Milano, 24 agosto 2023 – C’è un mondo di affetti e di ricordi virati verso la nostalgia dietro quel "waladi habibi ta’aleena" ("figlio mio, amore, vieni qua") che Mahmood canta in arabo tra i battimani di "Soldi". Nel piccolo parco di Gratosoglio in cui Alessandro passava l’infanzia tra i suoi giochi di bambino, infatti, era quella la frase con cui papà Ahmed lo invitava a rincasare. Poi la separazione dei genitori e l’inizio di un’altra vita. Quella scivolata in canzoni sempre legate da un agrodolce filo di tenerezza al vuoto del ricordo. "Mio padre se n’è andato quando avevo 5 anni, ma non ho mai sofferto moltissimo per la sua assenza" raccontava lui nelle interviste già dopo la vittoria del 2019.
"Mia mamma era preoccupata, ma io ho passato un’infanzia e un’adolescenza bellissime, perché lei non mi ha fatto mancare niente". Dopo l’avventura del Festival aveva sentito pure papà. "Mi ha fatto i complimenti, penso che sia orgoglioso di me" aveva detto, aggiungendo: "Ho un bellissimo rapporto con la famiglia materna: mamma ha 12 fratelli e siamo una marea di cugini. Ma sono andato pure due volte al Cairo da papà, all’età di 8 e 12 anni. Ho ricordi bellissimi pure di quei viaggi, perché lì ho visto la felicità nelle piccole cose. Mi piacerebbe tornarci, magari anche a cantare".

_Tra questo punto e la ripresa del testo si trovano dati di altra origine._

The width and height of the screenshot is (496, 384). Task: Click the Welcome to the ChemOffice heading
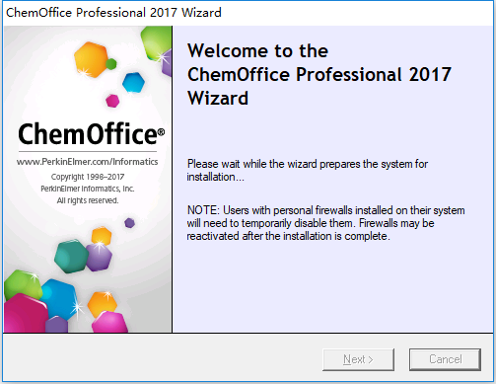pos(319,74)
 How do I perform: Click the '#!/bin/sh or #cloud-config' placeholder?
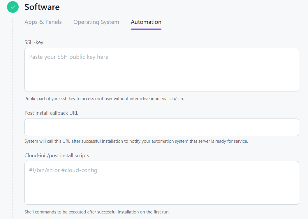point(63,170)
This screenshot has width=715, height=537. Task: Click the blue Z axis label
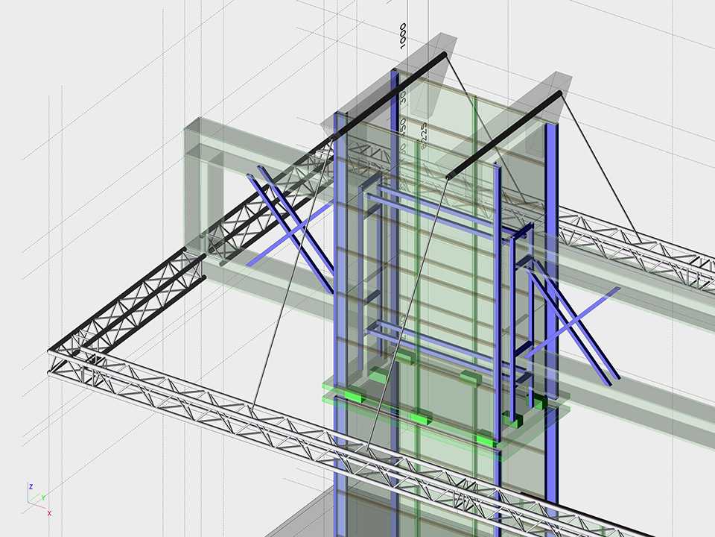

Il pezzo, arrivato primo all’Ariston e secondo all’Eurovision in quell’anno da incorniciare, non era un’invettiva contro la figura del genitore svanito, ma la trasfigurazione di un ricordo. L’anno successivo pure alla "Notte della Taranta" Mahmood cantò un pezzo in lingua araba, "Sabri aleel", col ricordo di papà sullo sfondo ("Perché dovrei avvicinarmi se ogni volta corri via da me? Mi tieni sveglio la notte mi hai portato via l’anima, la vita, la mente e mi hai lasciato con un cuore lacerato").

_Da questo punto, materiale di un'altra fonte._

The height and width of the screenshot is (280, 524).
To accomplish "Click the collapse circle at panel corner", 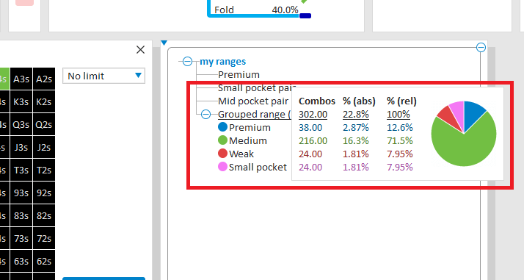I will [481, 48].
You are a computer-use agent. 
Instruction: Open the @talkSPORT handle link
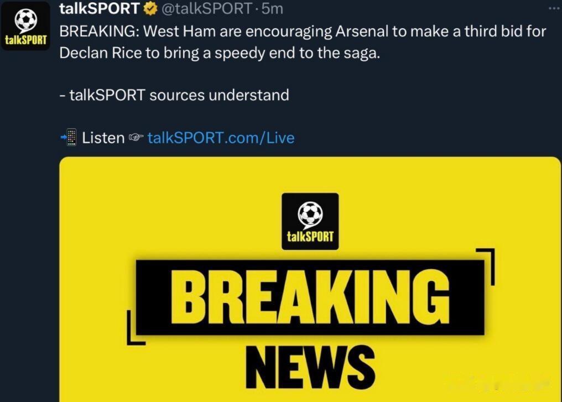coord(207,9)
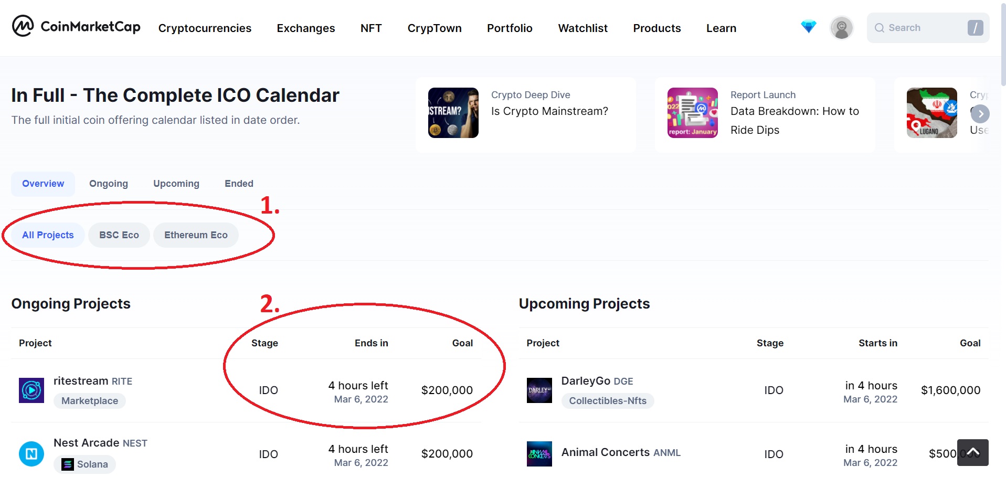The height and width of the screenshot is (477, 1006).
Task: Open the Products menu
Action: coord(656,28)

Si trattava di un successo giovanile di Sherine (all’anagrafe Sherine Sayed Mohamed Abdel-Wahab) carico di arabesque. "Una canzone che piaceva moltissimo a mio padre" ammise in quella circostanza Alessandro spiegando la scelta. "Quando ero bambino, ce ne andavamo in giro in auto, mi faceva ascoltare alla radio motivi arabi e uno dei pochi che mi ricordo bene è proprio questo". Ma la figura di papà Ahmed affiorava già nel primo album ‘Gioventù bruciata’ ne ‘Il Nilo nel Naviglio’ dove si parlava di relazioni e distacchi ("dormo in macchina per cancellare l’alcol dalla testa la maglia Lacoste è l’unica cosa che di te mi resta ma ora dimentichi i miei modi di fare da bambino quando la notte confondevamo sempre il Naviglio con il Nilo").
Mondi lambiti pure da ‘Ghettolimpo’ eponimo del suo secondo album. "’Ghettolimpo’ è una preghiera libera dedicata a tutti coloro che si rivolgono al cielo", diceva. "Qui ripercorro le mie origini, facendo iniziare il brano con un canto che riprende quello di un muezzin arabo: un ricordo legato a quando passavo le estati in Egitto da bambino e udivo questa melodia potente che scandiva le cinque preghiere della giornata. Sento quell’influenza e quella cultura come parti di me e sono spunti che tornano nei miei brani".